##### Bagian Teks #####

Ads 468x60px

“Gerejaku, Gerejamu, Gereja Kita Bersama ?

- sebuah tinjauan kritis tentang pembangunan fisik gereja - 

Aristoteles mengatakan virtus stat in medio. Keutamaan itu berada di tengah. Ia tidak condong ke kiri, juga tidak condong ke kanan. Ia tidak berlebihan. Sebagai contoh: keberanian adalah keutamaan. Ia berada di antara kepengecutan dan kenekadan. “Di tengah” tidak berarti setengah-setengah. Inilah kiranya point yang patut dipikirkan dalam polemik pembangunan gereja ini.

Arti Gereja (ecclesia) sendiri pada dasarnya adalah paguyuban orang beriman. Jelas, bahwa Gereja lebih luas dari sekedar bangunan gereja! Memang, Gereja sebagai sebuah teks termasuk bangunannya tak bisa lepas dengan konteksnya. Jika dulu, bangunan gereja cukup dengan pendapa cukup luas, berlantaikan plesteran semen yang sudah banyak berlubang dan bangku-bangku kayu melingkar, maka kini banyak gereja yang sudah berlantaikan keramik bahkan marmer dengan sound yang baik. Gereja sebagai bait Allah, tempat umat bertemu dengan Dia, tempat umat dan gembala saling menyapa mau tidak mau memang harus “layak” menurut ukuran jaman dan situasi-kondisi umat setempat.


Banyak dari kita sadar bahwa bangunan gereja merupakan sarana pendukung yang cukup penting untuk membantu umat menghayati imannya. Tapi, yang perlu tetap lebih disadari: jangan sampai sarana itu malahan menjadi batu sandungan untuk mencapai tujuan, yakni mengalami perjumpaan dengan Tuhan sendiri. Hal ini sangat bisa terjadi ketika kita jauh lebih sibuk memberi perHATIan pada bangunan fisik gereja kita daripada bangunan rohani jemaat. Wajar jika kemudian ada umat yang berkomentar, “jika paroki mampu membeli bunga lebih dari 1.000.000,- perbulan, mengapa mereka tidak mampu membiayai anak-anak putus sekolah di parokinya? Mengapa dana yang ada banyak dihabiskan untuk membangun sarana fisik, bukankah akan lebih baik bila dana itu diprioritaskan pada pemberdayaan dan pengembangan iman umat?

Romo Mangunwidjaya dulu pernah berkata, dua tantangan khas gereja adalah “admiranda et amanda (dikagumi tapi juga sekaligus dicintai). Memang banyak umat kita, bahkan juga umat dari lain agama yang berdecak kagum melihat megahnya bangunan gereja kita, tapi apakah bangunan gereja yang dikagumi itu juga sekaligus dicintai dan mendapat tempat di hati mereka? Apakah bangunan itu sungguh mencerminkan hadirnya kerajaan Allah yang menjadi misi utama Yesus sendiri ?

##### Baris Data Tersimpan #####

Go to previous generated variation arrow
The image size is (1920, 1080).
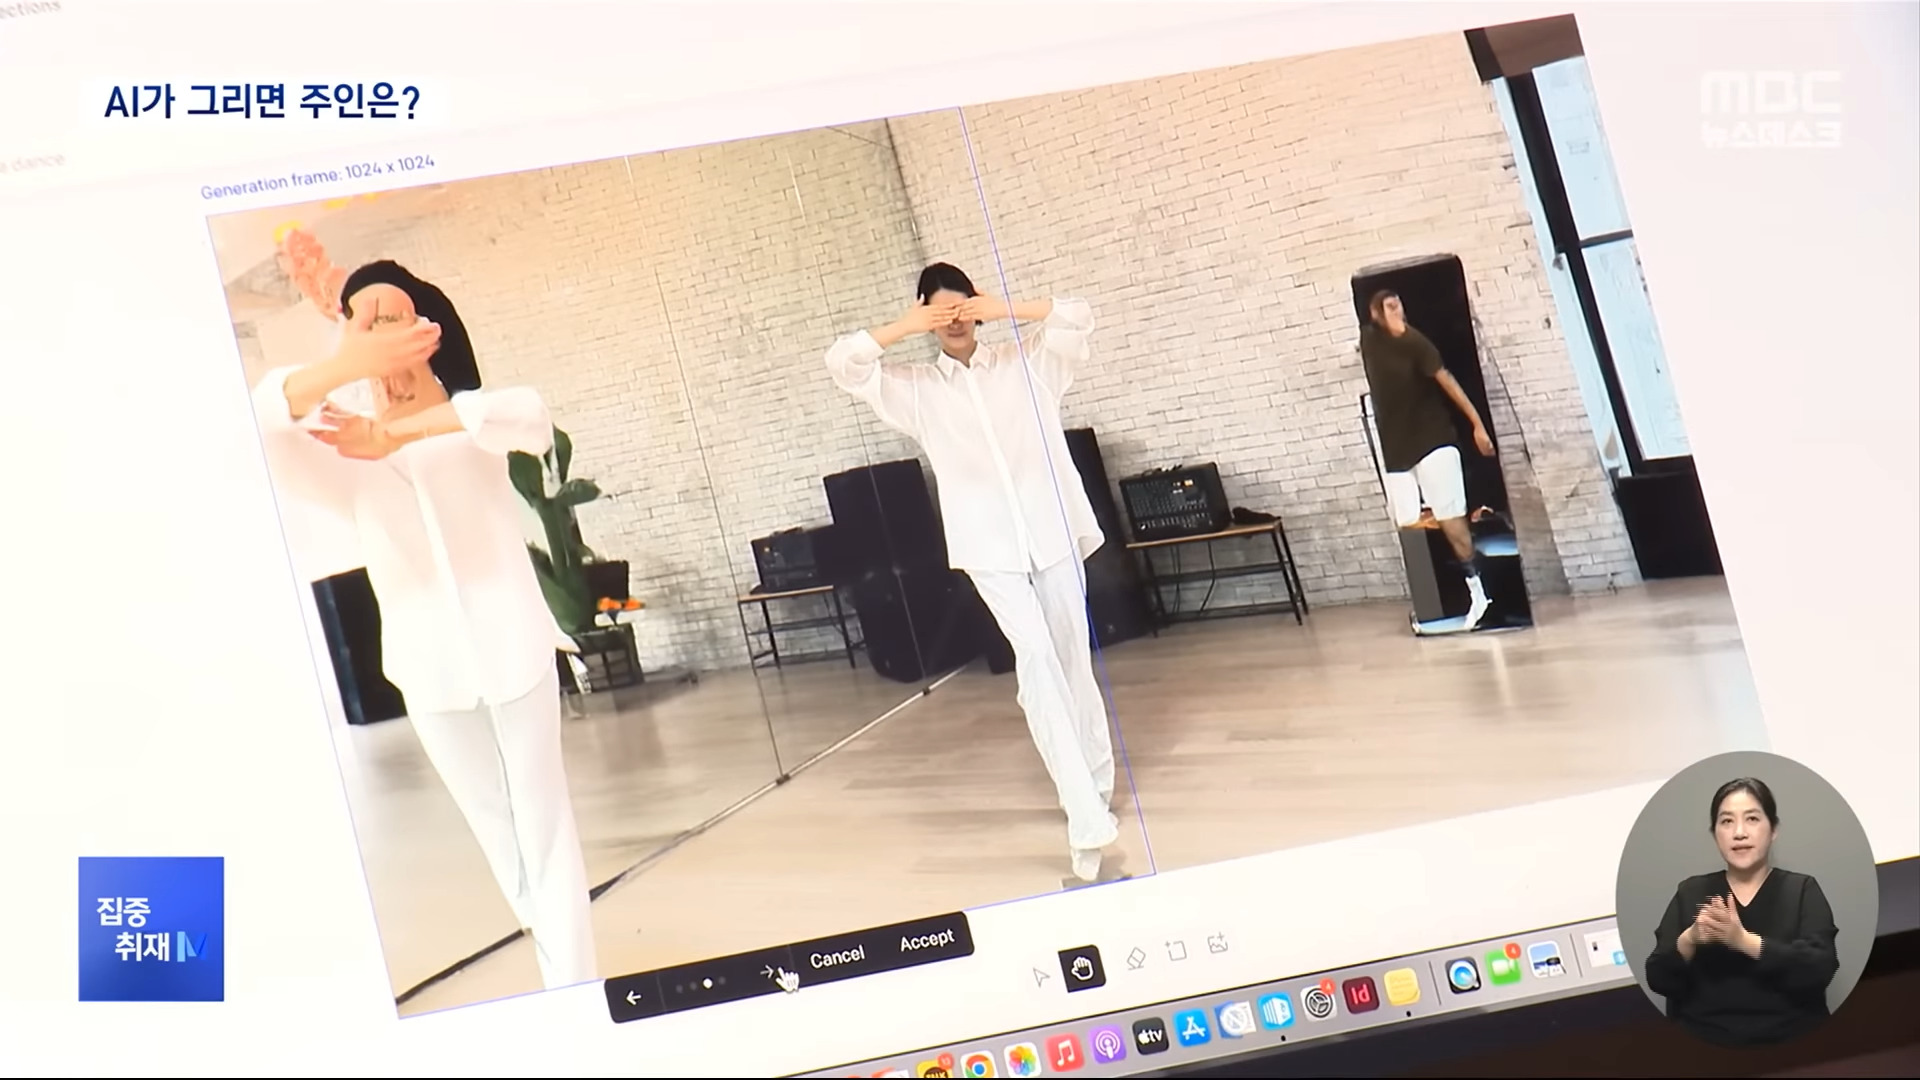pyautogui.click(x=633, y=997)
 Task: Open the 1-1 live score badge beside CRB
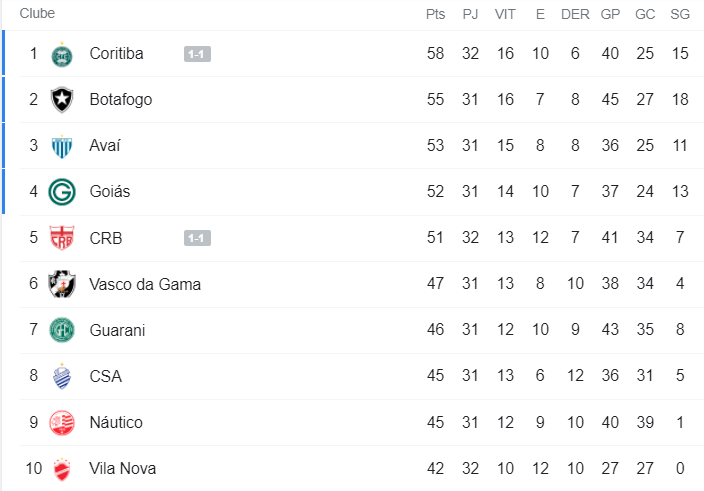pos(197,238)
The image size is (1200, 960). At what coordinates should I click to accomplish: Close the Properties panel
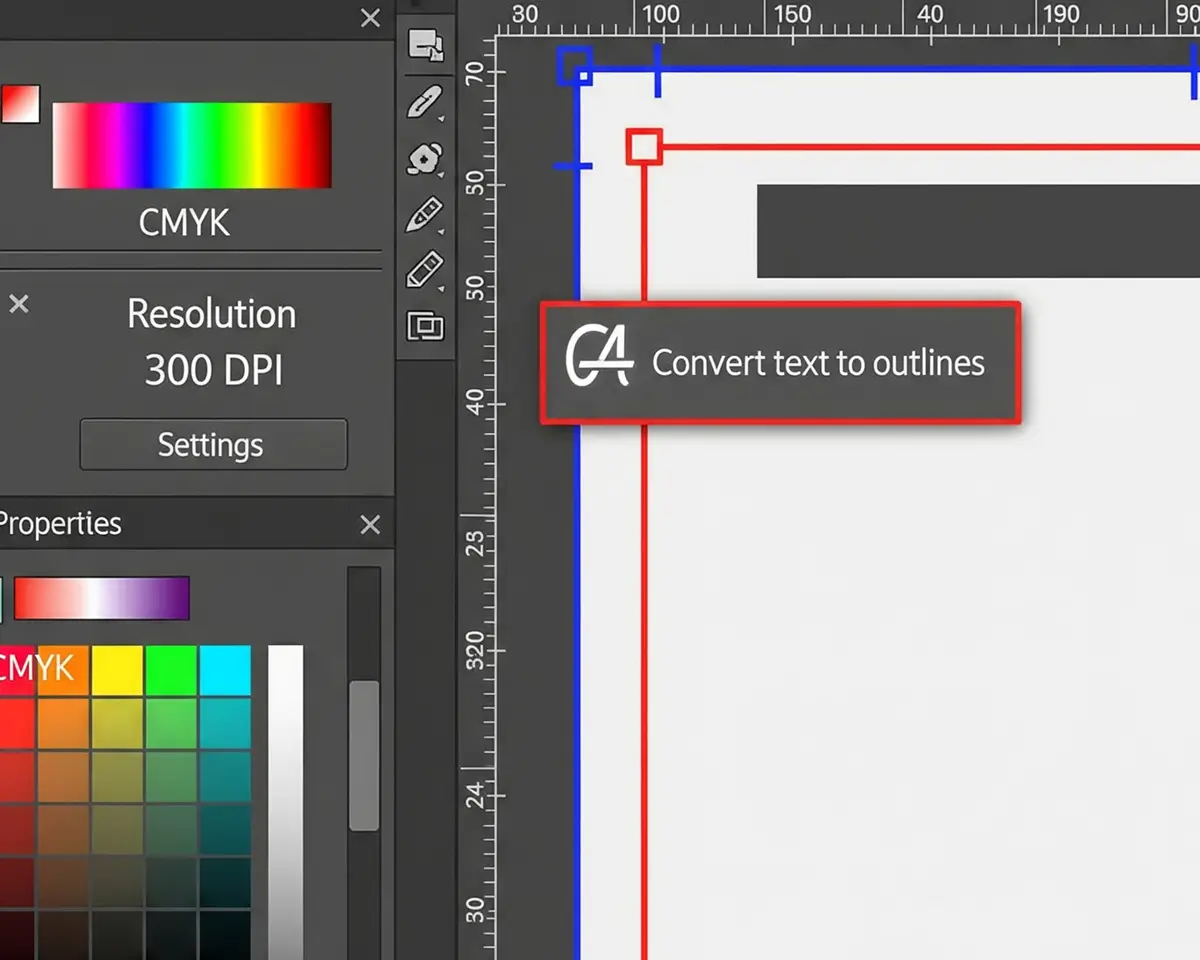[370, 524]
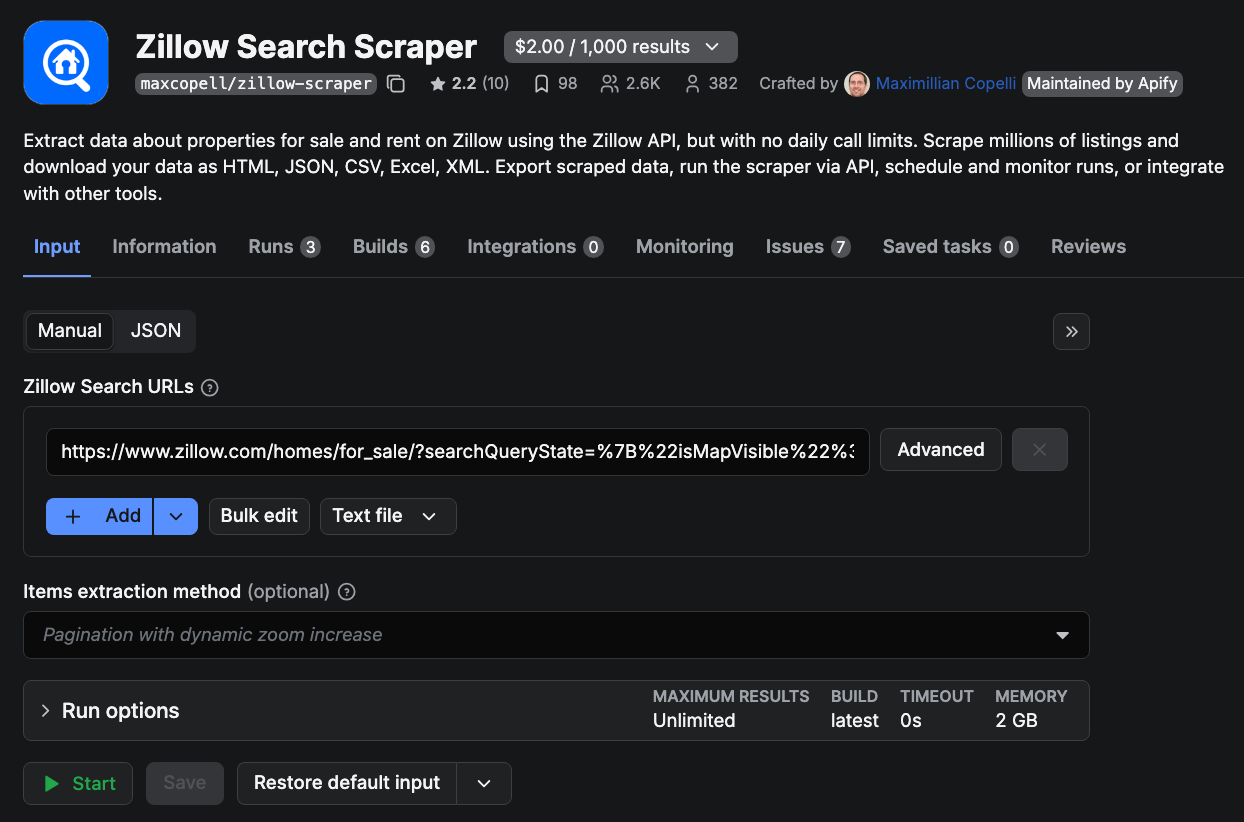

#####

▶ [Tugas yang Dikerjakan]
1/ Bisakah Anda menulis ulang bagian dari tinjauan tentang pembangunan gereja dari "Ads 468x60px" sampai "pembangunan gereja ini.", dengan menukar "keberanian" menjadi "kesabaran"?
2/ Bisakah Anda memperpanjang tinjauan tentang pembangunan fisik gereja itu, dimulai tepat sesudah kalimat terakhirnya?

▶ [Jawaban Tiap Tugas]
1/
Ads 468x60px

“Gerejaku, Gerejamu, Gereja Kita Bersama ?

- sebuah tinjauan kritis tentang pembangunan fisik gereja - 

Aristoteles mengatakan virtus stat in medio. Keutamaan itu berada di tengah. Ia tidak condong ke kiri, juga tidak condong ke kanan. Ia tidak berlebihan. Sebagai contoh: kesabaran adalah keutamaan. Ia berada di antara kepengecutan dan kenekadan. “Di tengah” tidak berarti setengah-setengah. Inilah kiranya point yang patut dipikirkan dalam polemik pembangunan gereja ini.

2/
Memang merupakan suatu keharusan ketika ada sarana bangunan yang rusak dan mengganggu peribadatan, maka perlu segera diperbaiki dan dicarikan solusinya. Hal ini juga wajar berlaku ketika daya tampung gereja dirasa sudah tidak mencukupi lagi. Tapi merupakan suatu kenaifan yang berlebihan, ketika kita (entah pastornya atau umatnya) melulu sibuk dengan pembangunan fisik yang kelewat megah jika dibandingkan dengan lingkungan sekitarnya. Dari fakta ini, tampak jelas apa yang dikatakan dalam Sidang Agung Gereja Katolik Indonesia: “Gereja tak dapat menunaikan misinya tanpa bersifat lokal. Gereja hanya menjadi Gereja jika mendarah daging, di tempat yang khusus dan waktu yang khusus pula.“ Artinya: Sudahkah kita membaca dan mengerti bahasa masyarakat: mengerti dan bersolider pada suka duka dan keprihatinan masyarakat sekitar.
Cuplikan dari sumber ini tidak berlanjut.